15-123 Lecture 14 (Tuesday, October 23, 2007)

15-123 Lecture 14 (Tuesday, October 23, 2007)

Today's files

A Quick Review

Okay. Before we dig in to today's topic, "Binary Search Trees (BSTs)", let's do a quick review of some stuff you might have seen before: searching.

The "Sequential Search", a.k.a., The "Brute Force Search" and The "Linear Search"

One approach to search for something is just to consider each item, one at a time, until it is found -- or there are no more items to search. I remember using this approach quite a bit as a child. I'd open my toy box and throw each toy out, until I found the one I was looking for. (Unfortunately, this approach normally resulted in a parental command to clean my room -- and sometimes quite a fuss).
Imagine that I had a toybox containing 10 items. In the average case, I'd end up throwing 4 or 5 items on the floor, and my treasured toy would be the 5th or 6th item -- I'd have to search half of the toy box. Sometimes, I would find it the first time -- right on top. Sometimes it'd be the last one -- at the very bottom. And on the balance of occasions -- somewhere in between.

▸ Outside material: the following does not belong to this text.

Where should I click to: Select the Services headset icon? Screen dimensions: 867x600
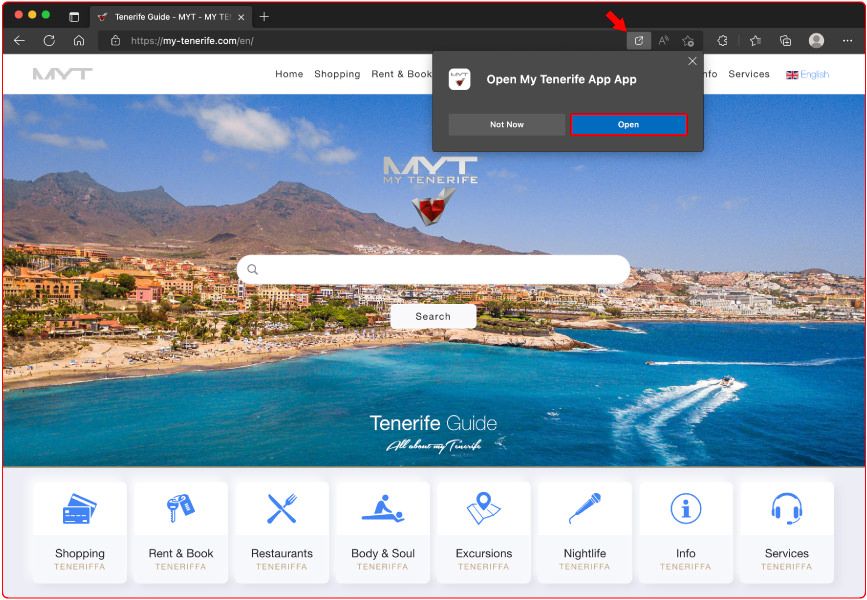pos(786,510)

A Quick Look at the Cost of Sequential Searching

So if, in performing a linear search, we get lucky, we'll find what we are looking for on the first try -- we'll only have to look at one item. But, if we get unlucky, it'll be the last item that we consider, and we'll have had to look at each and every item. In the average case, we'll look at about half of the items.
Since the worst case could require looking at each and every item, it is really easy to see that this seach is O(n). And, the average case is also linear time -- so, unlike quick sort, this is rough going in most cases.

The "Binary" Search

But let's consider a different case for a moment: the case of a sorted, indexed list. Let's consider, for example, looking for a particular number in a sorted list of numbers stored within an array or Vector:

Numbers: 3 7 8 9 11 14 19 25 31 32

Index: 0 1 2 3 4 5 6 7 8 9

Numbers:	3	7	8	9	11	14	19	25	31	32
Index:	0	1	2	3	4	5	6	7	8	9

We know that this list is in order. So we know that there is just as good a chance that it comes before the "middle" as it does after the "middle". In other words, whatever number we are looking for is just as likely to be in the list of numbers with indexes 0-4 as it is the list with indexes 5-9.

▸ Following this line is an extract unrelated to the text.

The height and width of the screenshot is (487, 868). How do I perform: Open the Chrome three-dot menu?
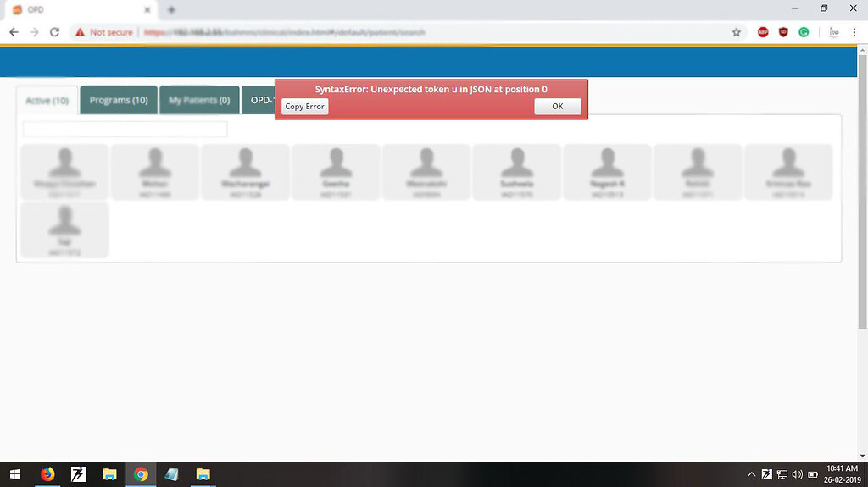(855, 32)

So we can compare the number with one of the two "middle" numbers, the number at index 4 or the number at index 5. If it happens to be the one we're looking for, we got lucky -- and can celebrate.

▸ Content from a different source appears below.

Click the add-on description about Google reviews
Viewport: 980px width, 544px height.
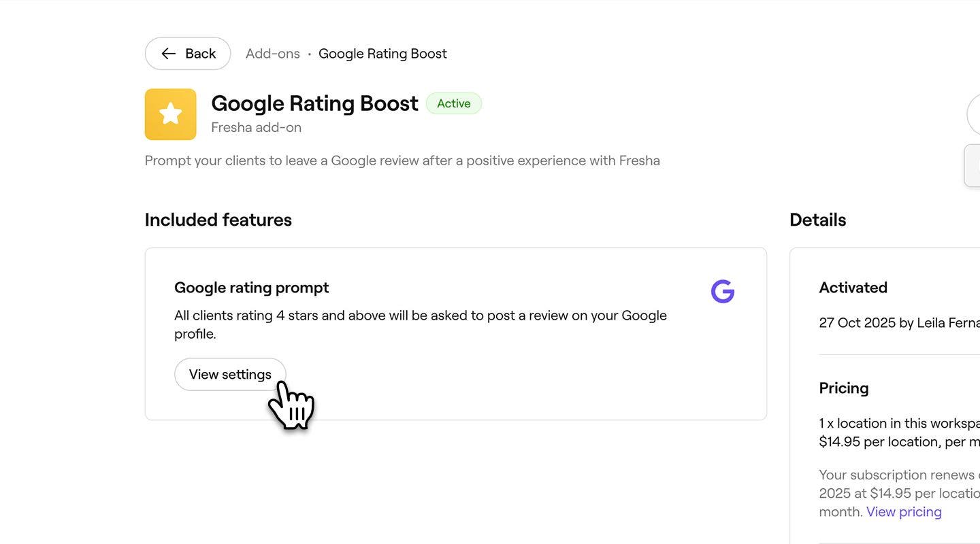(402, 160)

If not, we'll know better where to look. If it is less than this "middle" number, then it has an index less than the middle number. If it is greater than the middle number, then it has an index greater than the middle number. Either way, we've eliminated half of the possible places to search. We can search much faster by considering only those numbers in the right half of the list.

Since this approach decides between searching two sublists, it is often known as a binary search. Binary means having two states -- in this case, left and right (a.k.a, less than and greater than).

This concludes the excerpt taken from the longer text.